Alors que la Commission électorale assure que le processus se déroule dans la transparence, l’opposition continue de dénoncer un “verrouillage institutionnel”, pointant du doigt une Cour constitutionnelle favorable au pouvoir en place, un accès inégal aux médias, et des conditions jugées défavorables à une compétition équitable.

Malgré cela, le climat politique semble moins tendu qu’en 2010, lorsque des violences post électorales avaient coûté la vie à plus de 3 000 personnes. Des observateurs internationaux sont attendus pour surveiller le déroulement du scrutin.

Les milieux économiques restent prudents. Les marchés financiers, fortement liés à la stabilité de la sous-région, suivent de près cette élection, craignant une instabilité politique qui pourrait avoir un impact sur la croissance ivoirienne, pourtant solide ces dernières années.

Selon plusieurs analystes, la confiance des investisseurs dépendra fortement de la crédibilité des résultats et de la gestion post-électorale.

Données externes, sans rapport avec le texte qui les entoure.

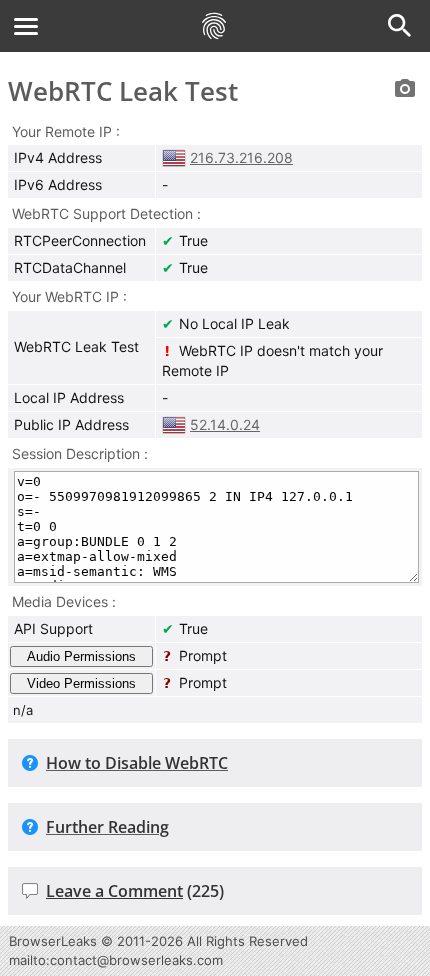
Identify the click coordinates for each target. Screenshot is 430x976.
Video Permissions (81, 683)
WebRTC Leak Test (123, 91)
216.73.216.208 (241, 157)
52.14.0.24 (225, 424)
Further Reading (107, 827)
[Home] (214, 26)
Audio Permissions (81, 656)
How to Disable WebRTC (137, 763)
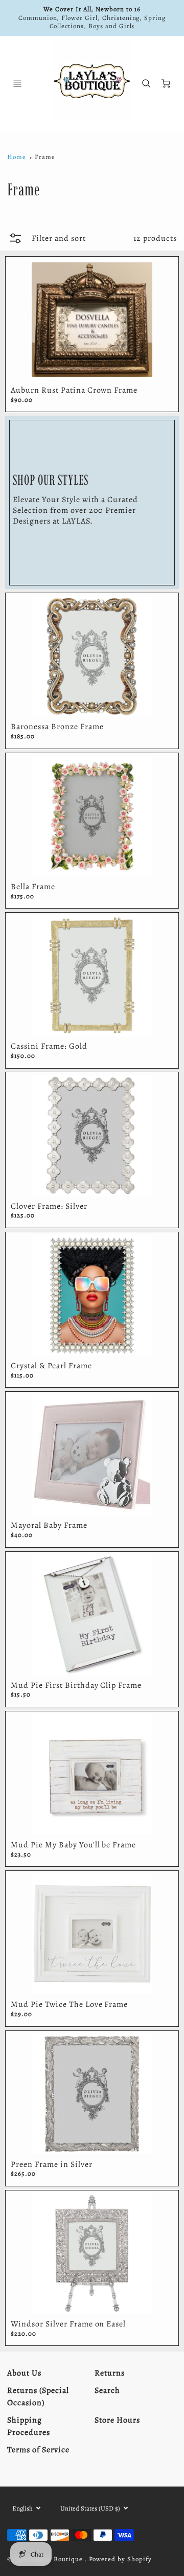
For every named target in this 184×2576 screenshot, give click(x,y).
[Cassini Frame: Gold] (91, 975)
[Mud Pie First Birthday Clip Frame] (91, 1614)
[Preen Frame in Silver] (91, 2093)
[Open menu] (17, 83)
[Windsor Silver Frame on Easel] (91, 2253)
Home (16, 156)
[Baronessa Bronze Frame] (91, 656)
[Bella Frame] (91, 816)
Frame (45, 156)
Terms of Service (38, 2449)
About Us (24, 2373)
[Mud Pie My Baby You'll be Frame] (91, 1774)
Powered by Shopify (120, 2559)
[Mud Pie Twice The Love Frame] (91, 1933)
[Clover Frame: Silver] (91, 1135)
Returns (110, 2373)
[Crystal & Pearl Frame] (91, 1295)
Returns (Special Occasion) (37, 2396)
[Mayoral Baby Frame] (91, 1454)
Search (107, 2390)
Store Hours (117, 2420)
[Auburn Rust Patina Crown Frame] (91, 319)
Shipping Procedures (28, 2426)
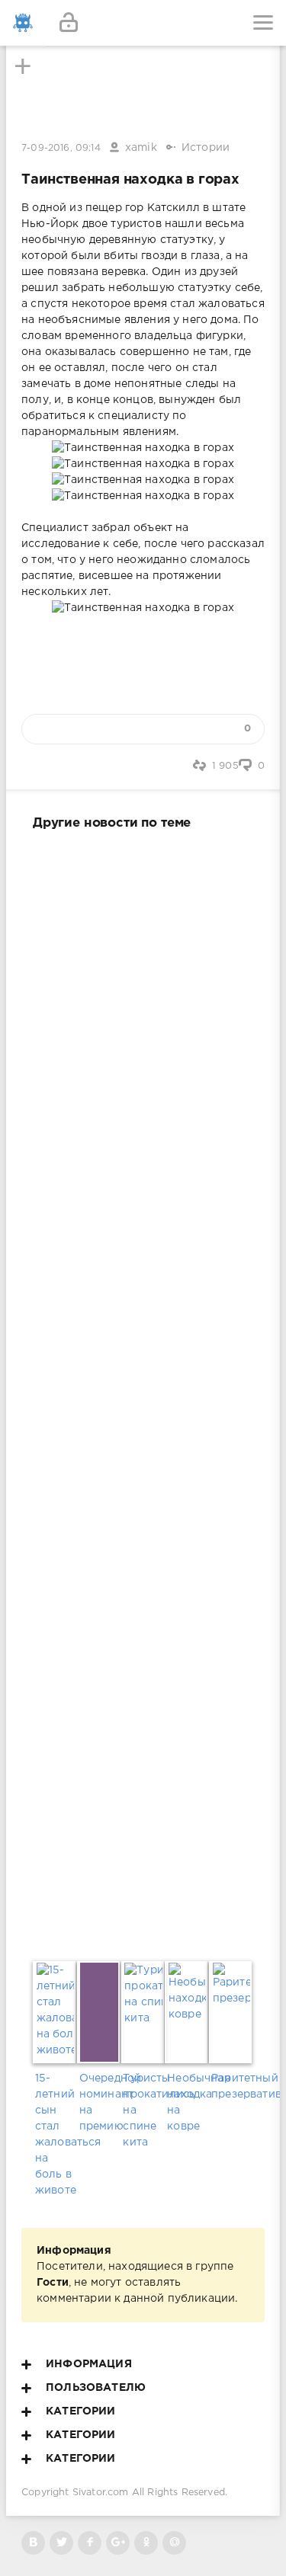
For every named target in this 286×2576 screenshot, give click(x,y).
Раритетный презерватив (231, 2086)
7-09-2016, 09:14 (61, 148)
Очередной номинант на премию (99, 2102)
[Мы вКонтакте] (33, 2543)
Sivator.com (100, 2492)
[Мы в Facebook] (89, 2543)
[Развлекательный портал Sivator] (23, 23)
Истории (206, 147)
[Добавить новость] (143, 23)
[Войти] (69, 23)
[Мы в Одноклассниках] (146, 2543)
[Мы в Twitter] (61, 2543)
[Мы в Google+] (118, 2543)
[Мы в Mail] (174, 2543)
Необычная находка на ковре (187, 2102)
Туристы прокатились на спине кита (142, 2110)
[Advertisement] (143, 1392)
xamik (141, 147)
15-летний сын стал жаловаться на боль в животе (55, 2134)
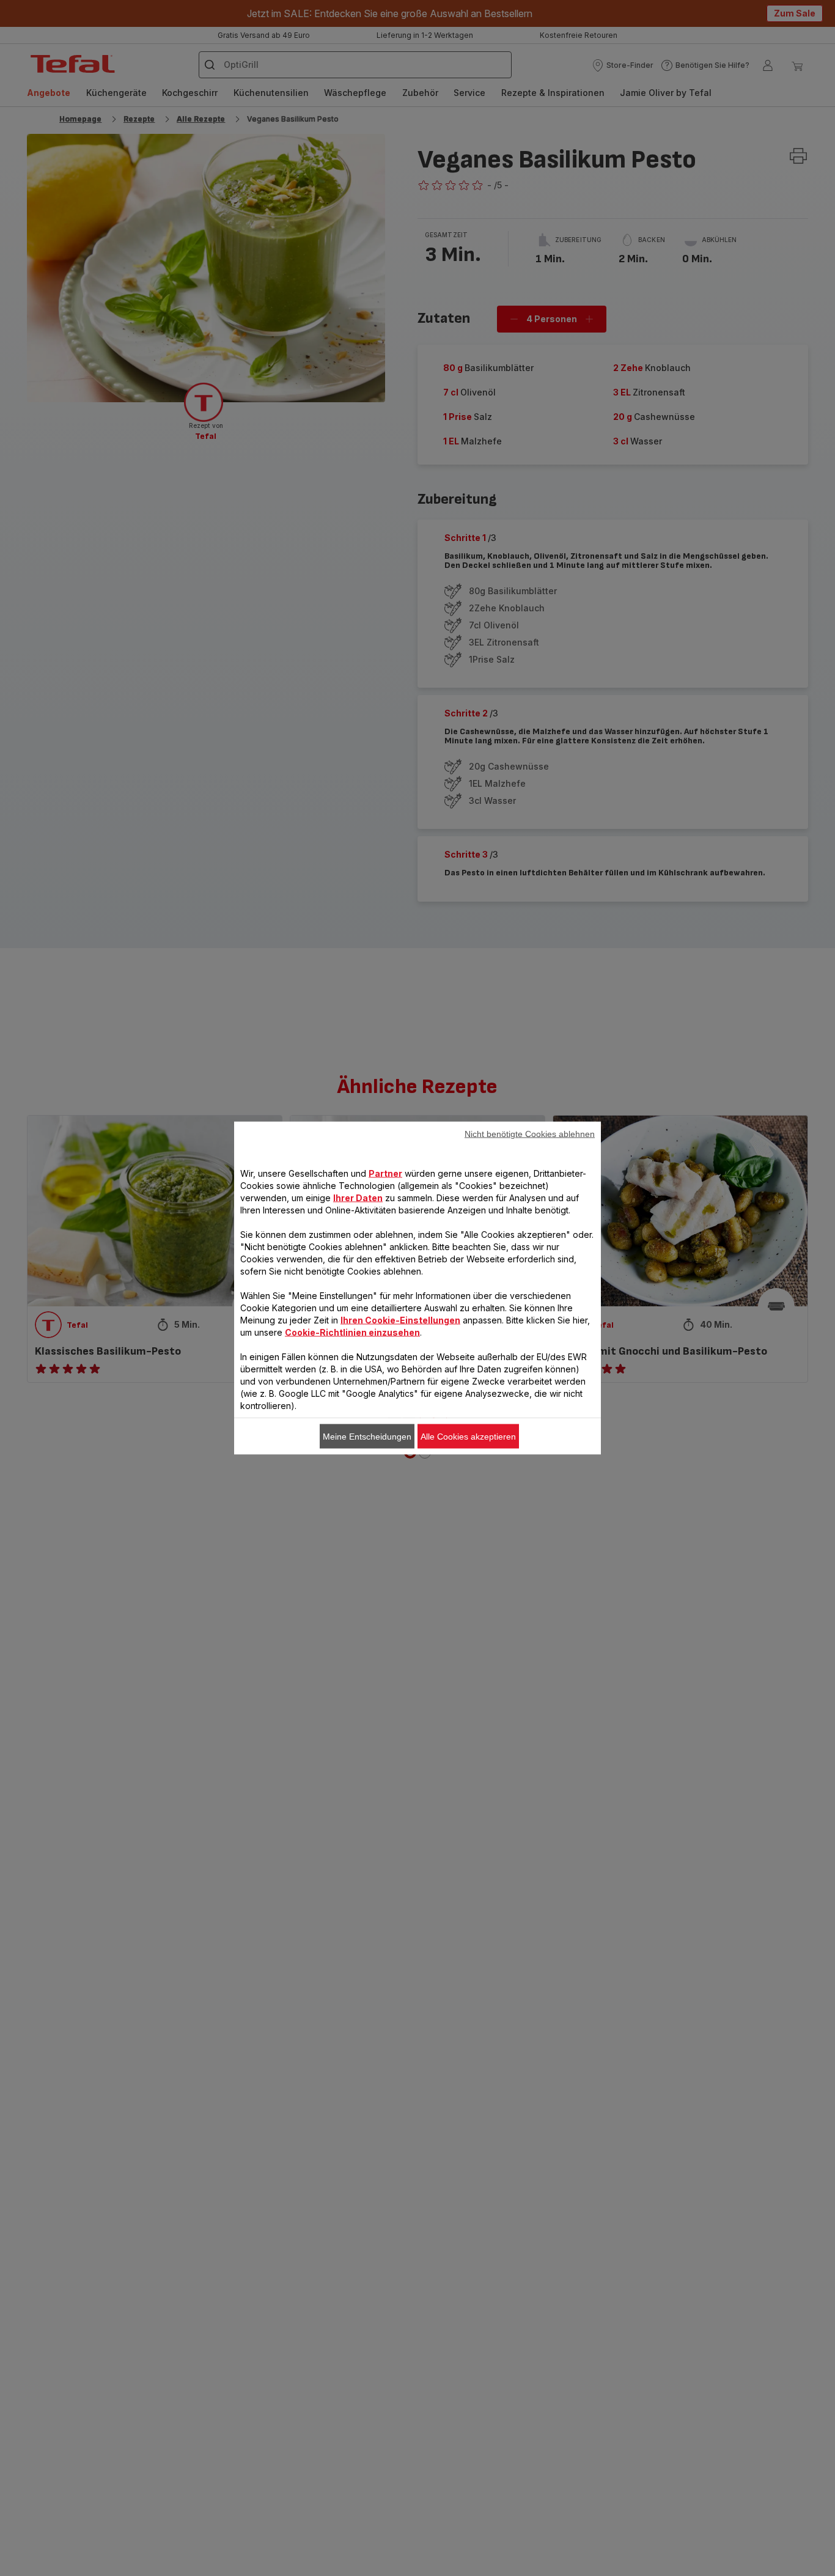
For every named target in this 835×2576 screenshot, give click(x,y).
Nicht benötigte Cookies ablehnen (530, 1134)
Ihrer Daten (358, 1198)
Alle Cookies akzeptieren (468, 1436)
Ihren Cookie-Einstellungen (400, 1320)
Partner (385, 1173)
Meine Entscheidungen (367, 1436)
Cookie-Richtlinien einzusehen (352, 1332)
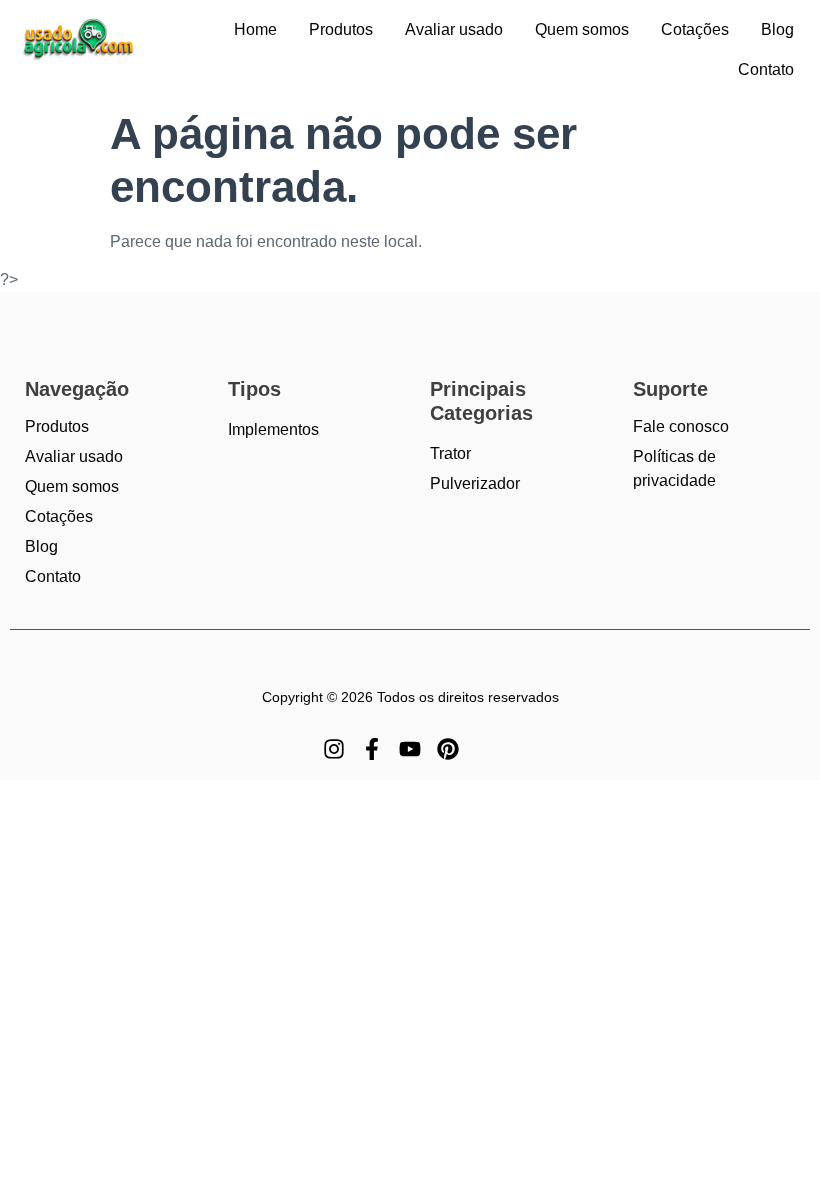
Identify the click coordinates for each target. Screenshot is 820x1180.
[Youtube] (410, 749)
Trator (450, 453)
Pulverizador (475, 483)
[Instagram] (334, 749)
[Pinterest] (448, 749)
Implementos (273, 429)
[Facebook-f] (372, 749)
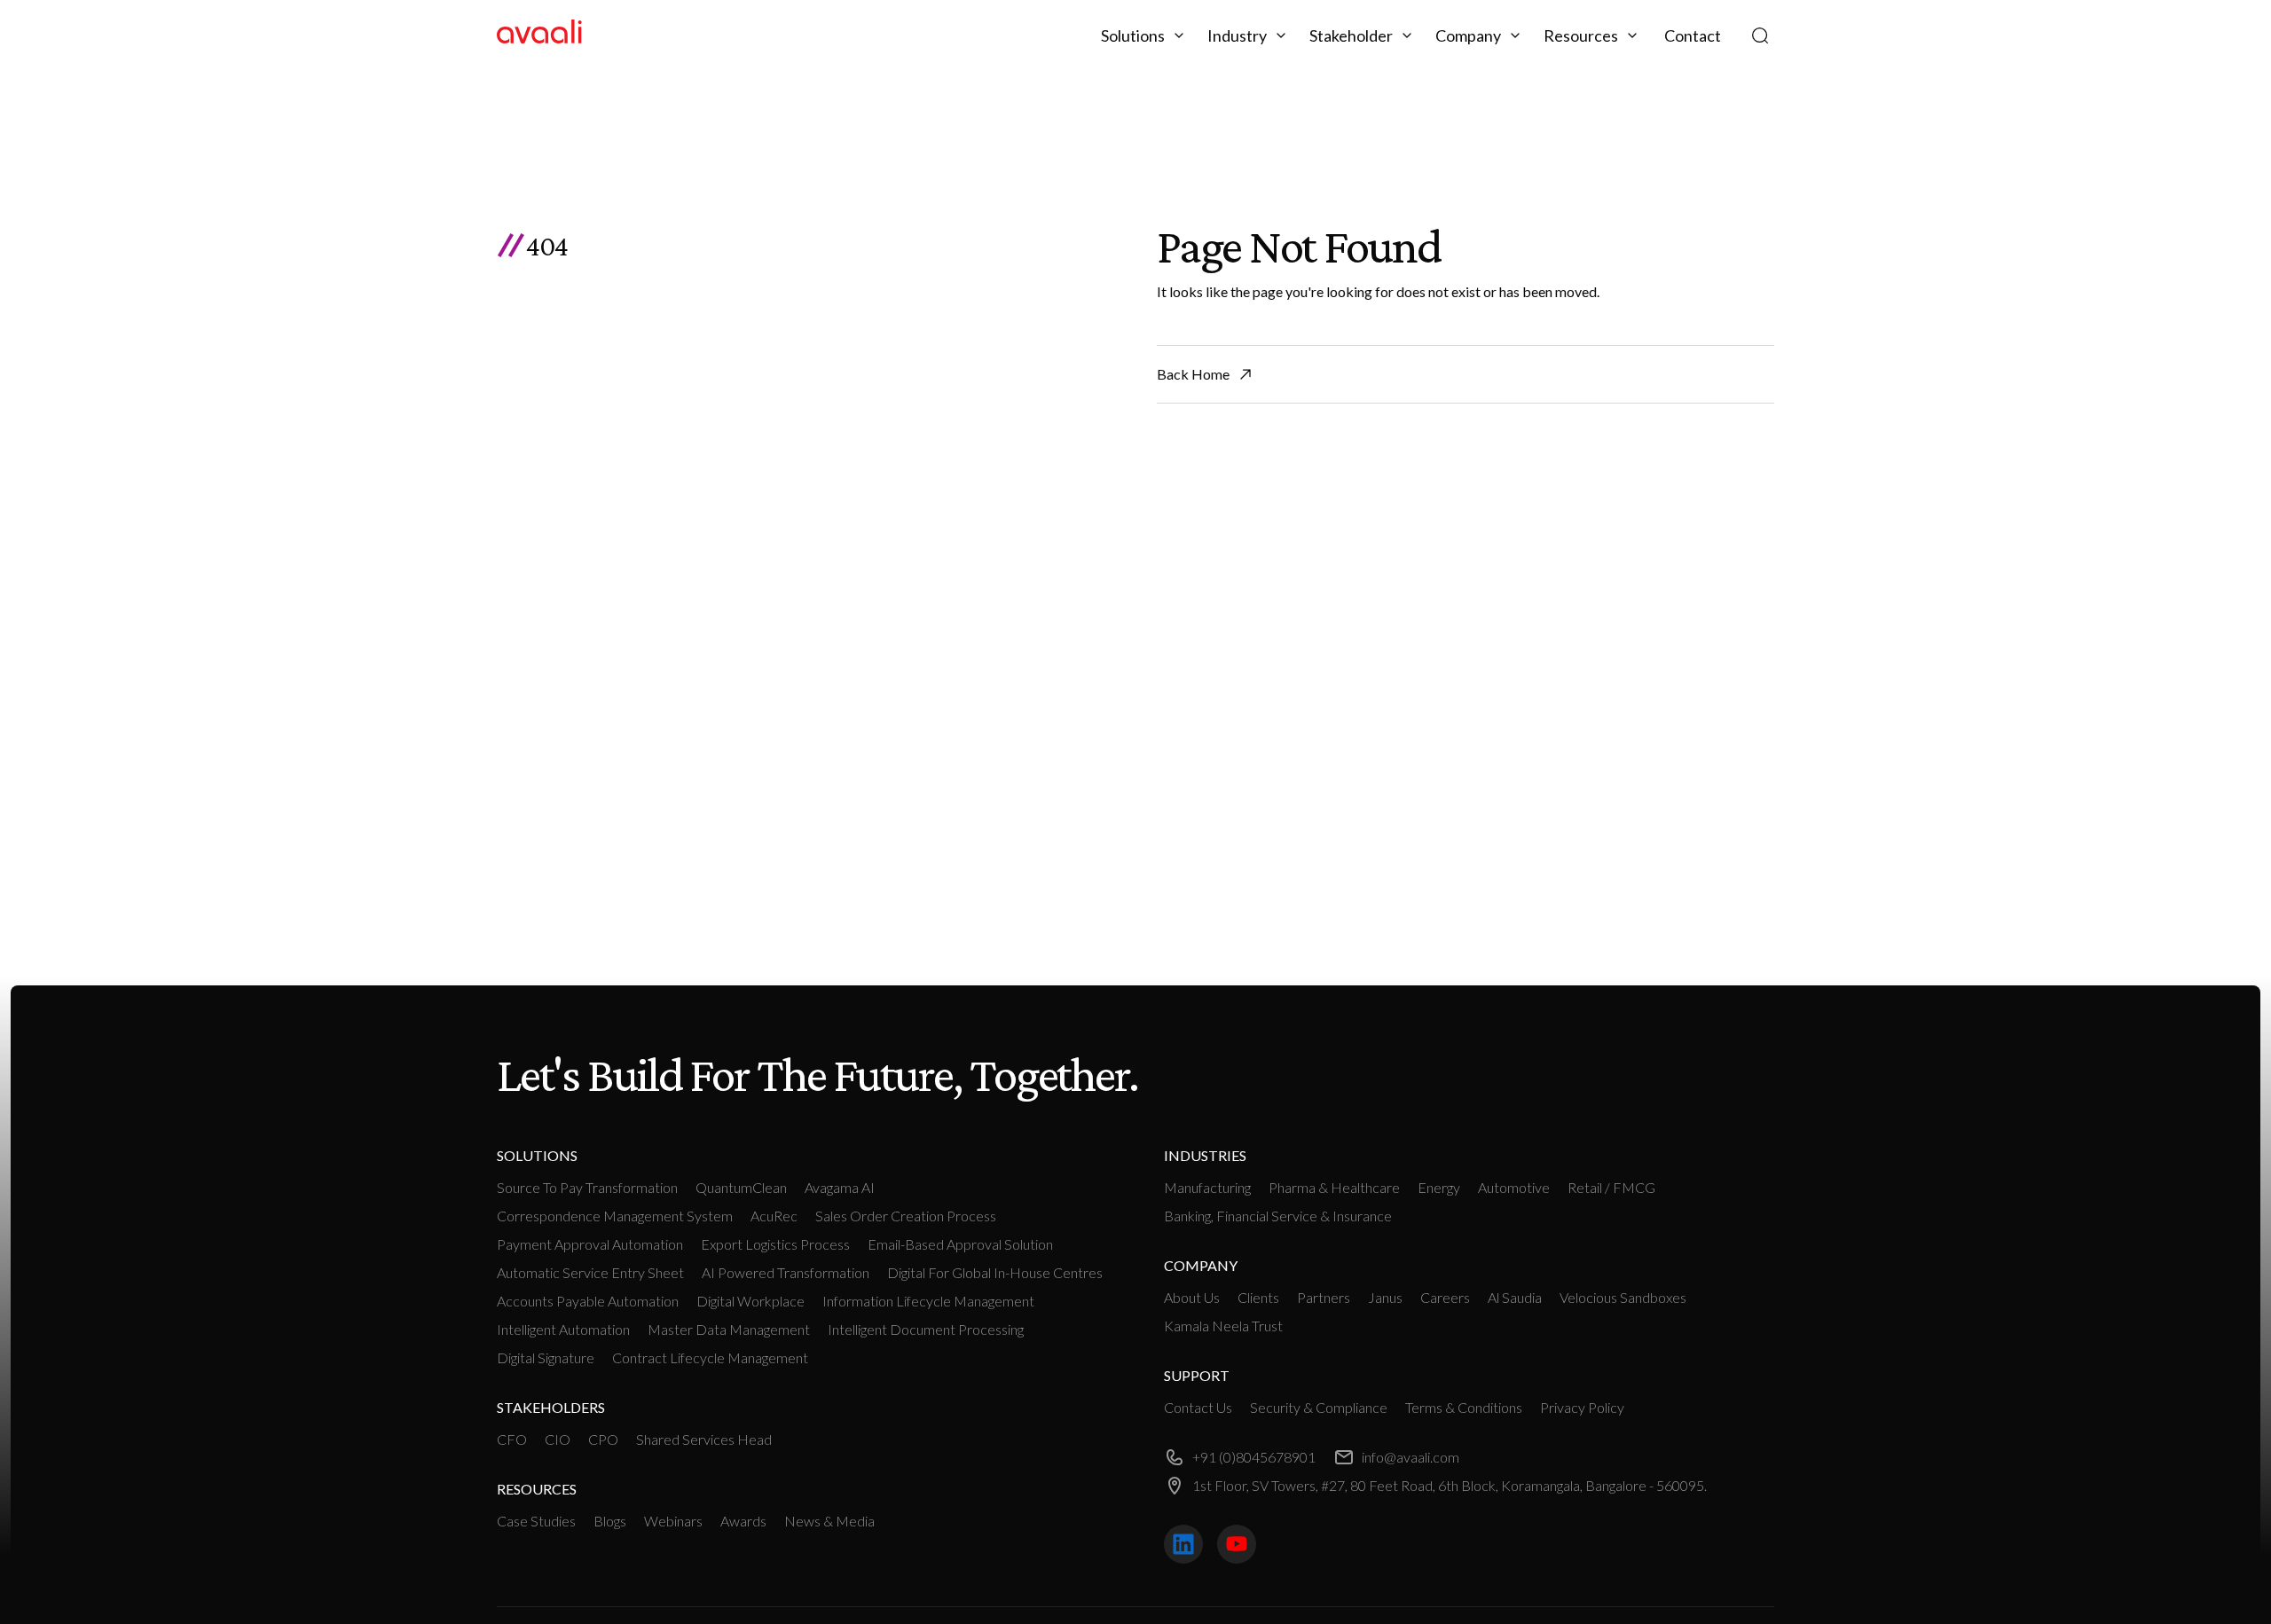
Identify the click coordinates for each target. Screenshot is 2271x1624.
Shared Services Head (704, 1439)
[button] (1145, 35)
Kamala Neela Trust (1223, 1325)
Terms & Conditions (1463, 1407)
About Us (1192, 1297)
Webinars (673, 1520)
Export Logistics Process (775, 1244)
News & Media (829, 1520)
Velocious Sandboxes (1623, 1297)
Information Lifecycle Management (928, 1300)
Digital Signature (545, 1357)
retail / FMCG (1611, 1187)
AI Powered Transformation (785, 1272)
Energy (1439, 1187)
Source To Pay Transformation (587, 1187)
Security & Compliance (1318, 1407)
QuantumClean (741, 1187)
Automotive (1514, 1187)
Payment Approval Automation (590, 1244)
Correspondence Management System (615, 1215)
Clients (1258, 1297)
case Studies (536, 1520)
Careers (1445, 1297)
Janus (1385, 1297)
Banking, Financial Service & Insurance (1278, 1215)
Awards (743, 1520)
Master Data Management (729, 1329)
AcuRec (774, 1215)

La Côte d’Ivoire, moteur économique de l’Afrique de l’Ouest, est scrutée par ses voisins et la communauté internationale, qui espèrent voir un modèle de maturité démocratique émerger dans un contexte où plusieurs pays de la région font face à des transitions militaires ou à des crises électorales.

Au-delà du choix d’un président, l’élection du 25 octobre sera un test pour les institutions ivoiriennes, pour la cohésion nationale, et pour l’avenir démocratique d’une Afrique de l’Ouest en mutation.